Apropa’t, the new album from Scott Herren’s Savath & Savalas project, was released in late January this year. This mail is a summary of all activity surrounding the Apropa’t album, including news of live dates during 2004.


With his second critically acclaimed Prefuse 73 album, One Word Extinguisher and swift follow-up EP ‘Extinguished’, Scott Herren has made serious inroads towards the hip hop big league, clearing record shelves, going round the US twice with his band (featuring Tortoise drummer Johnny Herndon and DJ Ryan Rasheed), headlining the Fuji Festival in Japan, and receiving tempting production offers from some very big names indeed. Now 27 and fast becoming one of our generation’s most accomplished artists (producer, songwriter, and label owner of Eastern Developments), Scott Herren brings up a new Savath & Savalas record, Apropa’t.
Back in 2000, Scott released a previous Savath album - Folk Songs for Trains, Trees and Honey, a beautiful and understated classic that deserves to be heard.


Apropa’t is an album with a story. For the past 18 months, Scott has been based in Barcelona, Spain, searching for untold family roots and looking to put down some of his own.
“My father is from there,” he explains. “I didn’t grow up around him or the culture from Spain. So I was there immersing myself in the things I wasn’t able to be around growing up… also connecting to an important part of myself that is necessary for me to move forward in life.”

 
 
 
 
Scott’s quest led him to unknown Catalan singer/songwriter Eva Puyuelo Muns, and their meeting resulted in an instant musical connection. They shared the same passion for South American music, especially early 1970s Brazilian psychedelia, the simple production techniques, the very sad melodies also found in Spanish folk music, Afro/Cuban/Puerto Rican/NYC fusions and… tortilla de patatas. From Milton Nascimento and Maricio Lo Borges passing through Paco Ibañez and Música Dispersa, the story of two people finding themselves and each other in music is Apropa't.
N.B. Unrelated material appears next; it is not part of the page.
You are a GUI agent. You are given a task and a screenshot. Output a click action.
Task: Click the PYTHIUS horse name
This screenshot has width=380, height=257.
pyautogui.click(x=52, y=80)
“With Prefuse, living in Spain hasn’t affected me at all. With that, it’s best for me to work in the environment I’m used to ‘making beats’ in, which is Atlanta. But as far as Savath & Savalas, the environment has affected my music greatly. The whole project has become an almost straight-up, Catalan/Castellano vocal-based folk steez”


Mid-2003, Scott took the mostly sketched songs to Tortoise’s SOMA Studio in Chicago and mixed the tracks with John McEntire, with additionally recorded drums parts from Johnny Herndon. On the album you can hear both Scott and Eva singing, with a cornucopia of sounds from classical guitar, harmonium, concertina, bajo sexto, guitarron, harps and accidents thrown in. Recorded at home, on the outskirts of Barcelona, Apropa't captures a mood of dreamy intimacy, candlelit reverie and emotional intensity.

 
 
 

Absorb

The Milk Factory

BBC

Music News

CD Times

Music OMH

Super 45’s ( Spanish site)

 
“ A fine-boned, sure-footed delight from start to finish, recalling Bebel Gilberto, Stereolab, The Beach Boys and Francoise Hardy, but tapping Catalunya's full-blooded folk tradition"
Time Out London

"Hazy Latin songs emerge out of discreet electronic flutter, acoustic guitars trace shapes around Muns' and Herren's androgynous harmonies, odd bits of Tortoise go about their business in the background. And the whole thing emerges as an enchanting update of the dreamier end of 70s Brazilian pop - as good a record, in fact, as anything this gifted polymath has ever released."
4/5 John Mulvey, Uncut

“Herren brings as much of himself to Catalan culture as it brings to him. There is no fake authenticity in this musical exploration, and Herrens musical palette is impressively wide ranging... Impossible to pigeonhole, on first listen Apropa’t is almost casual in its effortless brilliance. Yet there’s something really substantial at its core.”